Depletion of circulating monocytes suppresses IL-17 and HMGB1 expression in mice with LPS-induced acute lung injury

Abstract

Acute lung injury/acute respiratory distress syndrome (ALI/ARDS) is an important cause of mortality in critically ill patients. Macrophages play an important role in the pathogenesis of ALI/ARDS. To investigate the role and underlying mechanisms of circulating monocytes and resident alveolar macrophages (AMs) in ALI/ARDS, we depleted circulating monocytes and AMs by clodronate-loaded liposome (CL) in a lipopolysaccharide (LPS)-induced ALI/ARDS mouse model. Our results indicated that depletion of circulating monocytes by intravenous injection of CL 2 days before intratracheal LPS treatment significantly suppressed the acute lung injury in mice with ALI/ARDS, accompanied with significant reduction in neutrophil influx, interleukin-17, monocyte chemoattractant protein 1, high-mobility group box 1 protein, suppressor of cytokine signaling 3, and surfactant protein D (SP-D) in the lungs of 2 days intratracheal LPS-treated mice. In contrast, depletion of AMs by intratracheal delivery of CL enhanced the acute lung injury in association with upregulation of these mediators. Blocking monocyte chemoattractant protein 1 signaling by intraperitoneal instillation of anti-mouse CCL2 neutralizing antibody significantly reduced acute lung injury and neutrophil influx. In addition, SP-D was upregulated by mediators released from AMs because primary murine type II alveolar epithelial cells expressed more SP-D after treatment with bronchoalveolar lavage from LPS-treated mice or the conditioned media from LPS-treated RAW 264.7 cells.
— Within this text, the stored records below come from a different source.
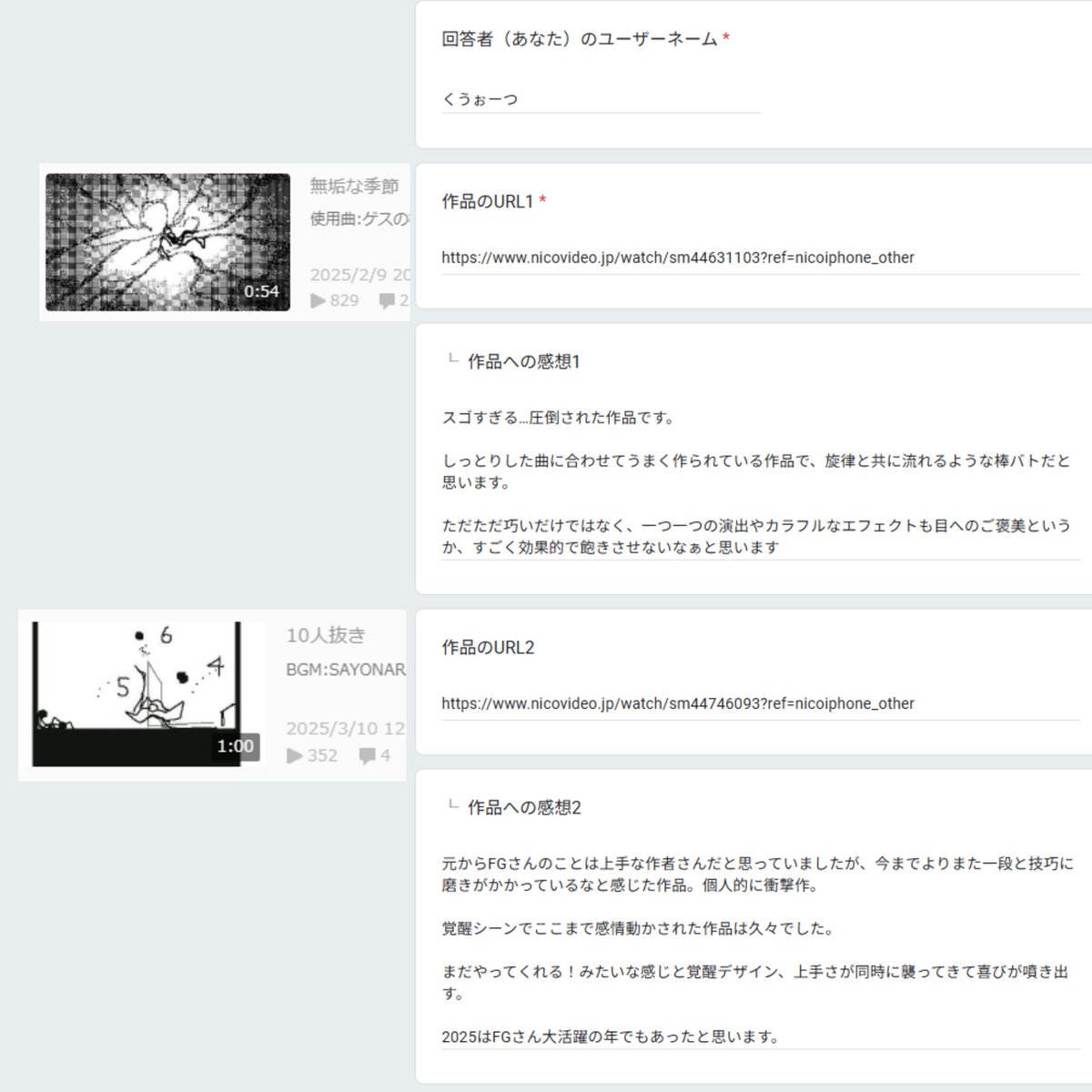Click the play count icon beside 352
This screenshot has width=1092, height=1092.
click(293, 755)
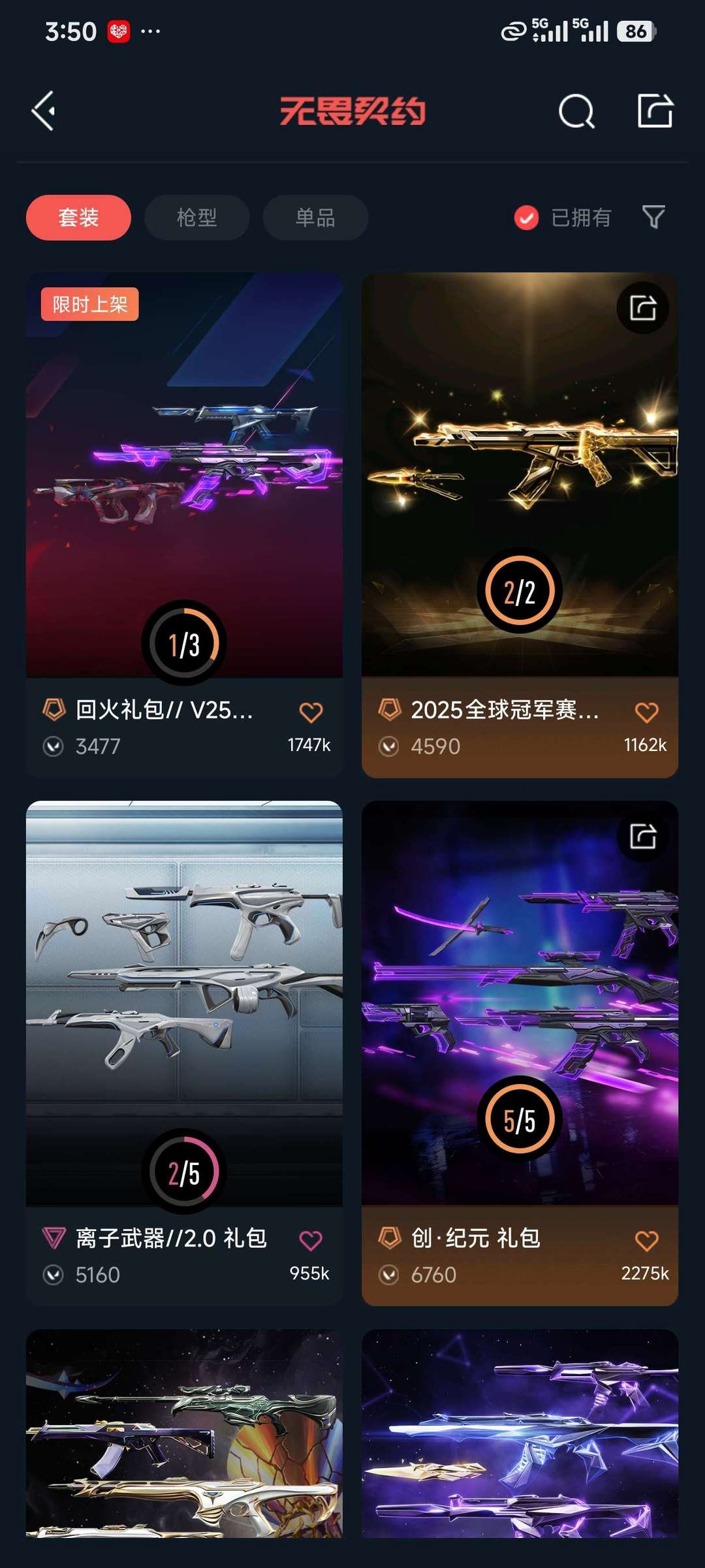Share the 2025全球冠军赛 bundle card
Viewport: 705px width, 1568px height.
(642, 308)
The results indicated that circulating monocytes are proinflammatory, but AMs have anti-inflammatory functions in the early phase of ALI/ARDS. The study provided a molecular basis for the treatment of ALI/ARDS through modulation of circulating monocytes and AMs.

Keywords: acute lung injury/acute respiratory distress syndrome; alveolar macrophage; circulating monocytes; high-mobility group box 1 protein; interleukin-17; lipopolysaccharide; surfactant protein D.